◆ Supplied data:
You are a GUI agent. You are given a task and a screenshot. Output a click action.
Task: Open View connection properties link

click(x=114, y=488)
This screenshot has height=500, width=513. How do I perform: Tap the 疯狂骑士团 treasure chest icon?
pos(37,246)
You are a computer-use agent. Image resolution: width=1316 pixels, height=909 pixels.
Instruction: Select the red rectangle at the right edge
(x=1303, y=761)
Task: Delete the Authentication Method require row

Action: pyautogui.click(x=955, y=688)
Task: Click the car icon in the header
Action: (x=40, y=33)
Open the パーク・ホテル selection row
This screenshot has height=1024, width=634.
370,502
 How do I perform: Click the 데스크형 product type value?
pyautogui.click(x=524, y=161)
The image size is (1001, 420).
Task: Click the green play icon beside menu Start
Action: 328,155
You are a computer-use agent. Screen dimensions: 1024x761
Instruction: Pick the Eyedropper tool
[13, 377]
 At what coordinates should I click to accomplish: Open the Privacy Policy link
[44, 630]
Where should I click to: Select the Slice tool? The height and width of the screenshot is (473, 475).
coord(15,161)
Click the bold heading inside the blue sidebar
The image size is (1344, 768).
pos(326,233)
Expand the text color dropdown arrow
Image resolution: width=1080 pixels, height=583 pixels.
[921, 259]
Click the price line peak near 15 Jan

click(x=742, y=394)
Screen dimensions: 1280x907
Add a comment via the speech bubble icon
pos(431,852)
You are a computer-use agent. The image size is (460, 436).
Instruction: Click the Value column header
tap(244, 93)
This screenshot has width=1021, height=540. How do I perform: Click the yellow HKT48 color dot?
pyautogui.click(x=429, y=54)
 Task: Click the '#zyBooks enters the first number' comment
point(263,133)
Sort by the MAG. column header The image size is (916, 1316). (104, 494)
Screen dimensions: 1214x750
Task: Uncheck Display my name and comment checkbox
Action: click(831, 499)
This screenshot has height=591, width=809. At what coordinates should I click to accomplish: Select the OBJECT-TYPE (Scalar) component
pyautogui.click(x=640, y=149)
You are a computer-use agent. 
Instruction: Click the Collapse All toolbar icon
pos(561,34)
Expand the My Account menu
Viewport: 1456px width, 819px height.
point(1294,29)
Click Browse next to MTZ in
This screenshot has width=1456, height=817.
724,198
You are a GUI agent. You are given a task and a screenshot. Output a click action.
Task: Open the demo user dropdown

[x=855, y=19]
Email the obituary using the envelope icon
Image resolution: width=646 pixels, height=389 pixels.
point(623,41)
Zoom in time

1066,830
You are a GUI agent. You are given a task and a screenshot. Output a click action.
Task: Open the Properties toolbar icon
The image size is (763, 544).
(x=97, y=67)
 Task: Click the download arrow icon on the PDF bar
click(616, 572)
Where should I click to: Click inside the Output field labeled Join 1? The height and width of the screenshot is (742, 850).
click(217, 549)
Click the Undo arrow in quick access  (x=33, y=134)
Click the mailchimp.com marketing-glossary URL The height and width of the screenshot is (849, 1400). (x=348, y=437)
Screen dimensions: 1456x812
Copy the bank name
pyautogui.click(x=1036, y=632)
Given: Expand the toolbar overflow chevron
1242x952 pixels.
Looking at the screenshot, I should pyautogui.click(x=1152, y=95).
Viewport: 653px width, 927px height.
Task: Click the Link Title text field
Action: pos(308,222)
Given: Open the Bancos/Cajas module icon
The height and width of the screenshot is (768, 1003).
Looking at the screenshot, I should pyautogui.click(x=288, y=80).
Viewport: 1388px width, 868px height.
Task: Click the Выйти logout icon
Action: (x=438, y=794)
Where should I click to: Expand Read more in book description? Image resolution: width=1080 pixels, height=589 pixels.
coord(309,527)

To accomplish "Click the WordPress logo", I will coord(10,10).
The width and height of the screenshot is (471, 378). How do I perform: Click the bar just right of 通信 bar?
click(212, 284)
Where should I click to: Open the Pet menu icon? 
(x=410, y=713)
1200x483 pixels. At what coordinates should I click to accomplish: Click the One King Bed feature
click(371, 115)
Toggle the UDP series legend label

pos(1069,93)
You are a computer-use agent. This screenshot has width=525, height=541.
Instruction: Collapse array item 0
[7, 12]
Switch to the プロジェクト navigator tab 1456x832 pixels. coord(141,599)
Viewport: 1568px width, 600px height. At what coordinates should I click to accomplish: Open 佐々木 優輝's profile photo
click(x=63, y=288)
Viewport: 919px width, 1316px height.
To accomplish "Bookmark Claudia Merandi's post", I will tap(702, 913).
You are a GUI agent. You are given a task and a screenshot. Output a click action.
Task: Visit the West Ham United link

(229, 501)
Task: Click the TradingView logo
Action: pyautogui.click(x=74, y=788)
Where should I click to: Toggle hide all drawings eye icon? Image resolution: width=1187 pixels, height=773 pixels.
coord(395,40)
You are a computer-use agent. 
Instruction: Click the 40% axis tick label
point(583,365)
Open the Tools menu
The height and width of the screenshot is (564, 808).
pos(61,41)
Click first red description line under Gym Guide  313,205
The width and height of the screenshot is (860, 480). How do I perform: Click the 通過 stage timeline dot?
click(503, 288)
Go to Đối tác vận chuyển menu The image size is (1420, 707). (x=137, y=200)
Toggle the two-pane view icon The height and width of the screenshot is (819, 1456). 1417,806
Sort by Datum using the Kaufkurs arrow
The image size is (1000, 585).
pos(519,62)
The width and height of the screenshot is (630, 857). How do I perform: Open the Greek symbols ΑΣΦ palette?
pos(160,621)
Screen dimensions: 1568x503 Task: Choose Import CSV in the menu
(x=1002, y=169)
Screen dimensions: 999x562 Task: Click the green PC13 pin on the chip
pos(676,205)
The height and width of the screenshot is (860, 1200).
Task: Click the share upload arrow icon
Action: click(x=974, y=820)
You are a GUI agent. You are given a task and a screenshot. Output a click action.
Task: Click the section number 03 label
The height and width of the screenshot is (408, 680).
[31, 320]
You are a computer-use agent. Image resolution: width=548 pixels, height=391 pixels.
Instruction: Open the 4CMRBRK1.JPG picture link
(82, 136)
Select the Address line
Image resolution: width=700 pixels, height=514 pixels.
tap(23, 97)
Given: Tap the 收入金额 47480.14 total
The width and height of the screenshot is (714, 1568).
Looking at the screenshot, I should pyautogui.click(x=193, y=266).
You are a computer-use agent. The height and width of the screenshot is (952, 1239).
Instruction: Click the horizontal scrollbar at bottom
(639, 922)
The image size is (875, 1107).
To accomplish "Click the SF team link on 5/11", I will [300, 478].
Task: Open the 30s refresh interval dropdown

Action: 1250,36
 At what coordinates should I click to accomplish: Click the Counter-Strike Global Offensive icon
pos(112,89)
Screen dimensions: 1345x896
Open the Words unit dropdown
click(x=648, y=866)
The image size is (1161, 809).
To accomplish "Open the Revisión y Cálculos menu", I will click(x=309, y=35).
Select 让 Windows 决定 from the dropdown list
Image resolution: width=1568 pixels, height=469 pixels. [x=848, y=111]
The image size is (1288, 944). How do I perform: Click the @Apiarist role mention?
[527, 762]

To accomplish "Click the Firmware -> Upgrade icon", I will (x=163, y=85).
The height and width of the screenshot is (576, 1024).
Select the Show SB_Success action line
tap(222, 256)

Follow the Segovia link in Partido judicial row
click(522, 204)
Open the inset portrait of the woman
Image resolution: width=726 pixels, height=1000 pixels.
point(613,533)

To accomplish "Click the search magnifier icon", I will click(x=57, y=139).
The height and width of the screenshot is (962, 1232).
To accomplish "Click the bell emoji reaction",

◆ Task statement:
Please set down the entire material above exactly as presented.

◆ Completed exercise:
You are a GUI agent. You are given a task and a screenshot. Output a click action.
Task: Open View connection properties link

click(x=114, y=488)
This screenshot has height=500, width=513. How do I perform: Tap the 疯狂骑士团 treasure chest icon?
pos(37,246)
You are a computer-use agent. Image resolution: width=1316 pixels, height=909 pixels.
Instruction: Select the red rectangle at the right edge
(x=1303, y=761)
Task: Delete the Authentication Method require row

Action: pyautogui.click(x=955, y=688)
Task: Click the car icon in the header
Action: (x=40, y=33)
Open the パーク・ホテル selection row
This screenshot has height=1024, width=634.
370,502
 How do I perform: Click the 데스크형 product type value?
pyautogui.click(x=524, y=161)
The image size is (1001, 420).
Task: Click the green play icon beside menu Start
Action: 328,155
You are a computer-use agent. Screen dimensions: 1024x761
Instruction: Pick the Eyedropper tool
[13, 377]
 At what coordinates should I click to accomplish: Open the Privacy Policy link
[44, 630]
Where should I click to: Select the Slice tool? The height and width of the screenshot is (473, 475).
coord(15,161)
Click the bold heading inside the blue sidebar
The image size is (1344, 768).
pos(326,233)
Expand the text color dropdown arrow
Image resolution: width=1080 pixels, height=583 pixels.
[921, 259]
Click the price line peak near 15 Jan

click(x=742, y=394)
Screen dimensions: 1280x907
Add a comment via the speech bubble icon
pos(431,852)
You are a computer-use agent. The image size is (460, 436).
Instruction: Click the Value column header
tap(244, 93)
This screenshot has width=1021, height=540. How do I perform: Click the yellow HKT48 color dot?
pyautogui.click(x=429, y=54)
 Task: Click the '#zyBooks enters the first number' comment
point(263,133)
Sort by the MAG. column header The image size is (916, 1316). (104, 494)
Screen dimensions: 1214x750
Task: Uncheck Display my name and comment checkbox
Action: click(831, 499)
This screenshot has height=591, width=809. At what coordinates should I click to accomplish: Select the OBJECT-TYPE (Scalar) component
pyautogui.click(x=640, y=149)
You are a computer-use agent. 
Instruction: Click the Collapse All toolbar icon
pos(561,34)
Expand the My Account menu
Viewport: 1456px width, 819px height.
point(1294,29)
Click Browse next to MTZ in
This screenshot has width=1456, height=817.
724,198
You are a GUI agent. You are given a task and a screenshot. Output a click action.
Task: Open the demo user dropdown

[x=855, y=19]
Email the obituary using the envelope icon
Image resolution: width=646 pixels, height=389 pixels.
point(623,41)
Zoom in time

1066,830
You are a GUI agent. You are given a task and a screenshot. Output a click action.
Task: Open the Properties toolbar icon
The image size is (763, 544).
(x=97, y=67)
 Task: Click the download arrow icon on the PDF bar
click(616, 572)
Where should I click to: Click inside the Output field labeled Join 1? The height and width of the screenshot is (742, 850).
click(217, 549)
Click the Undo arrow in quick access  (x=33, y=134)
Click the mailchimp.com marketing-glossary URL The height and width of the screenshot is (849, 1400). (x=348, y=437)
Screen dimensions: 1456x812
Copy the bank name
pyautogui.click(x=1036, y=632)
Given: Expand the toolbar overflow chevron
1242x952 pixels.
Looking at the screenshot, I should pyautogui.click(x=1152, y=95).
Viewport: 653px width, 927px height.
Task: Click the Link Title text field
Action: pos(308,222)
Given: Open the Bancos/Cajas module icon
The height and width of the screenshot is (768, 1003).
Looking at the screenshot, I should pyautogui.click(x=288, y=80).
Viewport: 1388px width, 868px height.
Task: Click the Выйти logout icon
Action: (x=438, y=794)
Where should I click to: Expand Read more in book description? Image resolution: width=1080 pixels, height=589 pixels.
coord(309,527)

To accomplish "Click the WordPress logo", I will coord(10,10).
The width and height of the screenshot is (471, 378). How do I perform: Click the bar just right of 通信 bar?
click(212, 284)
Where should I click to: Open the Pet menu icon? 
(x=410, y=713)
1200x483 pixels. At what coordinates should I click to accomplish: Click the One King Bed feature
click(371, 115)
Toggle the UDP series legend label

pos(1069,93)
You are a computer-use agent. This screenshot has width=525, height=541.
Instruction: Collapse array item 0
[7, 12]
Switch to the プロジェクト navigator tab 1456x832 pixels. coord(141,599)
Viewport: 1568px width, 600px height. At what coordinates should I click to accomplish: Open 佐々木 優輝's profile photo
click(x=63, y=288)
Viewport: 919px width, 1316px height.
To accomplish "Bookmark Claudia Merandi's post", I will tap(702, 913).
You are a GUI agent. You are given a task and a screenshot. Output a click action.
Task: Visit the West Ham United link

(229, 501)
Task: Click the TradingView logo
Action: pyautogui.click(x=74, y=788)
Where should I click to: Toggle hide all drawings eye icon? Image resolution: width=1187 pixels, height=773 pixels.
coord(395,40)
You are a computer-use agent. 
Instruction: Click the 40% axis tick label
point(583,365)
Open the Tools menu
The height and width of the screenshot is (564, 808).
pos(61,41)
Click first red description line under Gym Guide  313,205
The width and height of the screenshot is (860, 480). How do I perform: Click the 通過 stage timeline dot?
click(503, 288)
Go to Đối tác vận chuyển menu The image size is (1420, 707). (x=137, y=200)
Toggle the two-pane view icon The height and width of the screenshot is (819, 1456). 1417,806
Sort by Datum using the Kaufkurs arrow
The image size is (1000, 585).
pos(519,62)
The width and height of the screenshot is (630, 857). How do I perform: Open the Greek symbols ΑΣΦ palette?
pos(160,621)
Screen dimensions: 1568x503 Task: Choose Import CSV in the menu
(x=1002, y=169)
Screen dimensions: 999x562 Task: Click the green PC13 pin on the chip
pos(676,205)
The height and width of the screenshot is (860, 1200).
Task: Click the share upload arrow icon
Action: click(x=974, y=820)
You are a GUI agent. You are given a task and a screenshot. Output a click action.
Task: Click the section number 03 label
The height and width of the screenshot is (408, 680).
[31, 320]
You are a computer-use agent. Image resolution: width=548 pixels, height=391 pixels.
Instruction: Open the 4CMRBRK1.JPG picture link
(82, 136)
Select the Address line
Image resolution: width=700 pixels, height=514 pixels.
tap(23, 97)
Given: Tap the 收入金额 47480.14 total
The width and height of the screenshot is (714, 1568).
Looking at the screenshot, I should pyautogui.click(x=193, y=266).
You are a computer-use agent. The height and width of the screenshot is (952, 1239).
Instruction: Click the horizontal scrollbar at bottom
(639, 922)
The image size is (875, 1107).
To accomplish "Click the SF team link on 5/11", I will [300, 478].
Task: Open the 30s refresh interval dropdown

Action: 1250,36
 At what coordinates should I click to accomplish: Click the Counter-Strike Global Offensive icon
pos(112,89)
Screen dimensions: 1345x896
Open the Words unit dropdown
click(x=648, y=866)
The image size is (1161, 809).
To accomplish "Open the Revisión y Cálculos menu", I will click(x=309, y=35).
Select 让 Windows 决定 from the dropdown list
Image resolution: width=1568 pixels, height=469 pixels. [x=848, y=111]
The image size is (1288, 944). How do I perform: Click the @Apiarist role mention?
[527, 762]

To accomplish "Click the Firmware -> Upgrade icon", I will (x=163, y=85).
The height and width of the screenshot is (576, 1024).
Select the Show SB_Success action line
tap(222, 256)

Follow the Segovia link in Partido judicial row
click(522, 204)
Open the inset portrait of the woman
Image resolution: width=726 pixels, height=1000 pixels.
point(613,533)

To accomplish "Click the search magnifier icon", I will click(x=57, y=139).
The height and width of the screenshot is (962, 1232).
To accomplish "Click the bell emoji reaction",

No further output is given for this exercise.